There was too much shmeeze on the pavement to roller ski. ("Shmeeze" is my contribution to the list of fifty Inuit words for snow.) There wasn't enough snow to ski on for real either. All I could do was build my insulating blanket of winter fat.
I was struggling with Dunlap's Disease: My belly dun laps over my belt. While my Internet surfing chair groaned under the strain, I stumbled across an item in Runner's World that suggested a running streak from Thanksgiving Day until New Year's Day. The only criteria was one mile per day. I looked at myself in the mirror and said, "Hola, el gordo. Let's go streaking!"
We were out of vino as Turkey Day dawned. The house commander said this was vital for her Thanksgiving meal. So, I ran one mile to the liquor store with my dog. Not open. Inauspicious beginning. I was bummed. The dog was thrilled.
For the next 11 days, my dog met me in the pre-dawn basement and patiently waited for me to tie my laces. Apparently a middle-aged guy pulling on tights is the Duluth version of Pavlov. On our out-and-back routes, he'd lag behind going away and pull like we were skijoring on the way home. I'm pretty sure there was a powerful dog magnet in his food dish.

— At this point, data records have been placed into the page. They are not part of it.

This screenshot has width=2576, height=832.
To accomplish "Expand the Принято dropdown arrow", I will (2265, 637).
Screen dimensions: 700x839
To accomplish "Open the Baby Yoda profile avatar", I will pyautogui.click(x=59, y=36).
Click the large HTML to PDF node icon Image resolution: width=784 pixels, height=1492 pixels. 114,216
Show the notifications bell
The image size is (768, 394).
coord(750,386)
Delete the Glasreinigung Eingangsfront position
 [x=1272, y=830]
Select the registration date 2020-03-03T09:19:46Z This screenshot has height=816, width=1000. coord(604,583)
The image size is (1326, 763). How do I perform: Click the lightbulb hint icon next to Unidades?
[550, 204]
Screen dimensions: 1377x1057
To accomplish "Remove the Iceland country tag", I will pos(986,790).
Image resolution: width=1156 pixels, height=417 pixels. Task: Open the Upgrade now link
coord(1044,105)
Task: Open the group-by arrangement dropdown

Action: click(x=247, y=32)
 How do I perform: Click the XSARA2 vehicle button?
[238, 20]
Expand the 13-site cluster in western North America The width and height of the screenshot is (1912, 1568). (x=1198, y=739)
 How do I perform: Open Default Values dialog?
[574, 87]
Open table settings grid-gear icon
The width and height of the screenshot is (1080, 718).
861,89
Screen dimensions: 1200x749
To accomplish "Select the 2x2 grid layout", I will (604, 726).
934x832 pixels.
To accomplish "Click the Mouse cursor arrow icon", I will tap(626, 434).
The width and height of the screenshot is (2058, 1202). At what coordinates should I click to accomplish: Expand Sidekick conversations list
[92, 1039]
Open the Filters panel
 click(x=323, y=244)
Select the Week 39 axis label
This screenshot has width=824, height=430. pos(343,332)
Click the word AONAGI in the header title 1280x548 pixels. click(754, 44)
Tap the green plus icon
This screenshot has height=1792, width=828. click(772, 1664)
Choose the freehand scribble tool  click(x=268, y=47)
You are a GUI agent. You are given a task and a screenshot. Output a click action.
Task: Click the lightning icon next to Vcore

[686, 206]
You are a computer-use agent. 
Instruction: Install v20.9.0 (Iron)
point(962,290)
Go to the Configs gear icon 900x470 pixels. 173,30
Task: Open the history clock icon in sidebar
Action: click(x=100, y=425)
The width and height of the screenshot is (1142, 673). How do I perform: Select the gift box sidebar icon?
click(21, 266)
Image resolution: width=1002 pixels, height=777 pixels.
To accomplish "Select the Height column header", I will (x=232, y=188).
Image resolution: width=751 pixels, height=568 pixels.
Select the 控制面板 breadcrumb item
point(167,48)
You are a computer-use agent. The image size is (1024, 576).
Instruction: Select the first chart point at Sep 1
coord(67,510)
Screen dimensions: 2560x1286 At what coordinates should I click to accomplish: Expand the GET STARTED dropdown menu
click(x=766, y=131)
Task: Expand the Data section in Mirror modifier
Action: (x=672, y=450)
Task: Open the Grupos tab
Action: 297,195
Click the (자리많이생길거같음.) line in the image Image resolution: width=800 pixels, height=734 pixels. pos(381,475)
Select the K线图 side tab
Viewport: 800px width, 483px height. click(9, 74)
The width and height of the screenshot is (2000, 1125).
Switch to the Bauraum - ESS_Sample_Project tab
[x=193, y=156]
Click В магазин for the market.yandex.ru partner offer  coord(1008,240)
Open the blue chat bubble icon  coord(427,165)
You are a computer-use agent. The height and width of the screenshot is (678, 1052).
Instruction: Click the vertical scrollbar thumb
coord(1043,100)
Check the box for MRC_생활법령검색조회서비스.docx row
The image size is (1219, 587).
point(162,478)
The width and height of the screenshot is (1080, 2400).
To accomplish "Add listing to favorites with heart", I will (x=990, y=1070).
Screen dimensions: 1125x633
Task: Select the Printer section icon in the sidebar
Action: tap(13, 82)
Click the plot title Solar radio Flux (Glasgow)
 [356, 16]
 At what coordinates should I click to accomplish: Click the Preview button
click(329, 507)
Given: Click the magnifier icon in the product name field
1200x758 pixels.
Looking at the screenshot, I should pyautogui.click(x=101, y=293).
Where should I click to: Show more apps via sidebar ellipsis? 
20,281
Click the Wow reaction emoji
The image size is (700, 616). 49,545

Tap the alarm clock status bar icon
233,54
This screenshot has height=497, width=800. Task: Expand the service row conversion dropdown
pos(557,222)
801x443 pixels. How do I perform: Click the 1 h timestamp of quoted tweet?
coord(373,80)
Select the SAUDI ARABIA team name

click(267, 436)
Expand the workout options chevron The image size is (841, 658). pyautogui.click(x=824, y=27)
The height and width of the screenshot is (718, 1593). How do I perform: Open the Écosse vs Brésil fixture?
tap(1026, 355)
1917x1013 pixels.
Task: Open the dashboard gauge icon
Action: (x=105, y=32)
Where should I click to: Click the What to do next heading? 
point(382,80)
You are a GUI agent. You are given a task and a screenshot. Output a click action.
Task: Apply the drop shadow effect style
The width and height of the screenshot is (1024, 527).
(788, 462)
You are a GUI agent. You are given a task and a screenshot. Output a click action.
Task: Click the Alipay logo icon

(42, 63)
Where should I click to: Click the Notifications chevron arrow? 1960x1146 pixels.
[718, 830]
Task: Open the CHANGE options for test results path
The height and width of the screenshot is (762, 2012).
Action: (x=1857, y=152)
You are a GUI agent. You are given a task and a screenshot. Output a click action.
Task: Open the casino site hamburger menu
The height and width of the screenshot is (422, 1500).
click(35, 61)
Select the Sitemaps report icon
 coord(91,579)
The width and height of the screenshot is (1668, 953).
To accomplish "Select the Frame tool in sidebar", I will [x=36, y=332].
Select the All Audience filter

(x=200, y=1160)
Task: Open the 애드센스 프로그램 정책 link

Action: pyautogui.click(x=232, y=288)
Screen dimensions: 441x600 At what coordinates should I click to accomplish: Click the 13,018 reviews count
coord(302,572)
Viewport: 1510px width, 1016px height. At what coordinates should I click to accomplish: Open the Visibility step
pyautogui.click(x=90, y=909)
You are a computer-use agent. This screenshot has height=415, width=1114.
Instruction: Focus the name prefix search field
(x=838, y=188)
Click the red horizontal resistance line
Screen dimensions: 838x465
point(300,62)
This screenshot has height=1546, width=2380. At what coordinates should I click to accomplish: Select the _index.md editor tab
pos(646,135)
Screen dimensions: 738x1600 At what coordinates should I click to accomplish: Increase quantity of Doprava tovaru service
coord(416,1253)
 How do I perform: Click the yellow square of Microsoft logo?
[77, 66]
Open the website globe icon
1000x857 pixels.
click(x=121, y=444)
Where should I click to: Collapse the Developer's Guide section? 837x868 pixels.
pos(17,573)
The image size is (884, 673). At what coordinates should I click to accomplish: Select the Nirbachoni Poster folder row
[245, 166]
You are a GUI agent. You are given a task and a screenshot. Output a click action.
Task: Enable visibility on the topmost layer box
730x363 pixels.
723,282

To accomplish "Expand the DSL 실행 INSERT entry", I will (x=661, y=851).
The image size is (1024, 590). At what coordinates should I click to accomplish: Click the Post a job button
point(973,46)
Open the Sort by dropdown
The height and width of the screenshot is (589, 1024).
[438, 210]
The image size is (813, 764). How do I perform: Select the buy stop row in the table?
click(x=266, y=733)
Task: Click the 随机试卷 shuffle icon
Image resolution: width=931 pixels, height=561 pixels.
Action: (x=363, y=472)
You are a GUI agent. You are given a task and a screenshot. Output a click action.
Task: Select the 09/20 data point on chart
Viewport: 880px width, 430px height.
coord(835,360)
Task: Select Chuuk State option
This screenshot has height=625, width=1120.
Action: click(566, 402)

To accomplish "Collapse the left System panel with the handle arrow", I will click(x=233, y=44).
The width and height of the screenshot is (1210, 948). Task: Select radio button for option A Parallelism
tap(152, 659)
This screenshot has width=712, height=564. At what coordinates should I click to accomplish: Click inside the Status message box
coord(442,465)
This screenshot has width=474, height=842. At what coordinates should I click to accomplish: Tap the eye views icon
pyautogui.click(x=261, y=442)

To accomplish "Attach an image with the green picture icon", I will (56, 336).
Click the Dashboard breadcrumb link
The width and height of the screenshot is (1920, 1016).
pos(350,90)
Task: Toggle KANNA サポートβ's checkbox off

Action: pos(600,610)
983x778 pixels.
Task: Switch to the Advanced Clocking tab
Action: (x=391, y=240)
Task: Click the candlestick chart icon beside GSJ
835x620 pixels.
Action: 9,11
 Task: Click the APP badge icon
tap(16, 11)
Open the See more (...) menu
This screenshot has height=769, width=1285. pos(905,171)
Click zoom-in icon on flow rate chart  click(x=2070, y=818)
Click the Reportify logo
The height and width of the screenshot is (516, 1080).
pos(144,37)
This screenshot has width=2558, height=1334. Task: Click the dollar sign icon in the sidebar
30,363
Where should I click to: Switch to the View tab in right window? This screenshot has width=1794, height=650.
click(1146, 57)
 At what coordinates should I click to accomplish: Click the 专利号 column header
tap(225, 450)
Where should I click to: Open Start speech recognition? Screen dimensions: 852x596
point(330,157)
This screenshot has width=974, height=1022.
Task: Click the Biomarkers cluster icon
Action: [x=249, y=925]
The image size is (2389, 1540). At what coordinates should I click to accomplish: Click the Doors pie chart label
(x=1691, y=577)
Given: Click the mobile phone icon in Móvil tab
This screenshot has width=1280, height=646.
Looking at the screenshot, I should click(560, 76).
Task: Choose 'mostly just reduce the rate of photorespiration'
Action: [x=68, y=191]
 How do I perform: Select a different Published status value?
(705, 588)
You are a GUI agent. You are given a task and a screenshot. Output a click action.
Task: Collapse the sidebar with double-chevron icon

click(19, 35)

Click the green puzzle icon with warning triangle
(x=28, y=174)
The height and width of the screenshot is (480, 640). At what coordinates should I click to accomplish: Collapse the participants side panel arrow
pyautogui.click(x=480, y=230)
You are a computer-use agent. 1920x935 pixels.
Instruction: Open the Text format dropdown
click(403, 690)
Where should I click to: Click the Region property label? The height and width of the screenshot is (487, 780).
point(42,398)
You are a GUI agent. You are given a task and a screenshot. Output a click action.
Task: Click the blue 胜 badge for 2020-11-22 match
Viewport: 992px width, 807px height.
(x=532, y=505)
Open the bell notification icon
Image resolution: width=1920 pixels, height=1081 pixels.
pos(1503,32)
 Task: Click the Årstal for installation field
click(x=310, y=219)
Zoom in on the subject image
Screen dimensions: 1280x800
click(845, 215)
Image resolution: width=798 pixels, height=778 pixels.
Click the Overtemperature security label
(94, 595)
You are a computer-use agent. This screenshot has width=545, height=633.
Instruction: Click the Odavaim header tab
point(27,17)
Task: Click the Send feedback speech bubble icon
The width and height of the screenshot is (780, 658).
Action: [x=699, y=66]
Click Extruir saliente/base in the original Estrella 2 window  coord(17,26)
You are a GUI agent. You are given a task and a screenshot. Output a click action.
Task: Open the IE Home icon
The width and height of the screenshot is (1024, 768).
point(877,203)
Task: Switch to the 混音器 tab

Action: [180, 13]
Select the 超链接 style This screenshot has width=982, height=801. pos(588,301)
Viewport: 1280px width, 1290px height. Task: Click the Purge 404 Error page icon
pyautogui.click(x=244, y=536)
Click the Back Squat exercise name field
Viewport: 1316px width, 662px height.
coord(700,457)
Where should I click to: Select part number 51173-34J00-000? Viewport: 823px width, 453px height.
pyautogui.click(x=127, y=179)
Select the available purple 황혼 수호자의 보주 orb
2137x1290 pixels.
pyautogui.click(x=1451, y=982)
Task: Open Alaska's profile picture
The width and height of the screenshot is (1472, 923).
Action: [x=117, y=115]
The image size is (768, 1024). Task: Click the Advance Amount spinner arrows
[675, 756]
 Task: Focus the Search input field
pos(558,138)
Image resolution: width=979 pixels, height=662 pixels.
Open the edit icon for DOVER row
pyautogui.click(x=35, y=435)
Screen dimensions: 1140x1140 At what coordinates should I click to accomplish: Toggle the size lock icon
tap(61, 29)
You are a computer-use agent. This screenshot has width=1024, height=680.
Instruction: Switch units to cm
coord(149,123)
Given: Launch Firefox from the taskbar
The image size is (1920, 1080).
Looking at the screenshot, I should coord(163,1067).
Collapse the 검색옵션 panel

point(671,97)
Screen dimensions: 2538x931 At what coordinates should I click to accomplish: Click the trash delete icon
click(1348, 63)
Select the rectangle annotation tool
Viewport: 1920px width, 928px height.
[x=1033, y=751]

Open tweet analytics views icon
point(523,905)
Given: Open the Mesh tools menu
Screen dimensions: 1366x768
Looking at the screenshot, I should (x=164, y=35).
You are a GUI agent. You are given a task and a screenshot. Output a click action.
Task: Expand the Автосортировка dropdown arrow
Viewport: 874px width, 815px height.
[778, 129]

It snowed on Day 19 and I added skiing to the streak. The goal was to run for 41 days in a row, so I continued that, but did "two-a-days" that included skiing for 13 of them. Who would think I'd find the motivation to work out twice? Amazing. The dog certainly wasn't expecting to be with me on more than half the days. And he's truly streaking since he's technically naked.
So, I made it to New Year's Day. I gave myself a pat on the back and had some thoughts bubble up through my hangover while I ran on the first day of 2013.
The minimum is better than nothing. Once I had a few days of streaking under my belt, the desire to keep going easily outweighed the mental burden of getting out the door. Why? Because the minimum was easily achievable: one mile. Even in the pre-dawn glow of a headlamp, with a dog on a leash and snow on the ground, I can do that in ten minutes. It took me longer to get ready than to actually run. And that's okay because ...
Getting out the door usually leads to running more than the minimum. On 23 days of the streak, I did run the minimum. So for more than half the time, I was just checking off the box. I felt goofy for doing the minimum. But, in 30 years of keeping a log, I never put more hours into a December. Ever. I wasn't shooting for a big month. I was shooting for tiny daily increments. The big monthly total was a by-product.
I kept the streak going into January. I allowed myself to count skiing. By continuing this small focus, I've put more hours into January 2013 than any month since 2005. In ten years, I only have two other months this full.
It's the first mental trick that's worked for me in many years. After several years, you run out of ways to motivate yourself. I'm surprised this is working. I've tried weight loss goals. Hours per week goals. I've dedicated marathons to charity fund-raising. Nothing has been as successful as allowing myself the slack of a tiny minimum, but executed on a daily basis. I'm such a genius. (I hope I don't have to wait another 30 years for my next great idea.)
Streaking works for other things, too. It's working for me in sit-ups and pull-ups. I'm writing more words per week now that I've made a goal of only 250 words a day. I've lost eight pounds in the new year. My wife is now campaigning for me to do a minimum number of chores per day. Whoa, take it easy, lady. I've got limits.
So I respect the streak. It keeps me looking forward. Today was Day 103.
The snow's holding up nice and the mysterious power of the streak pulled me into the parking lot at Snowflake in Duluth. I got in a pleasant 5K of skate skiing.
Maybe if I keep going I can be like Mark Covert from California who has run every day since 23 July 1968. That's 16,296 days. Who knows? Check back with me in 44 years.
Eric Chandler, of Duluth, Minnesota, completed his 10th Birkie this past February. While fully clothed. You're welcome.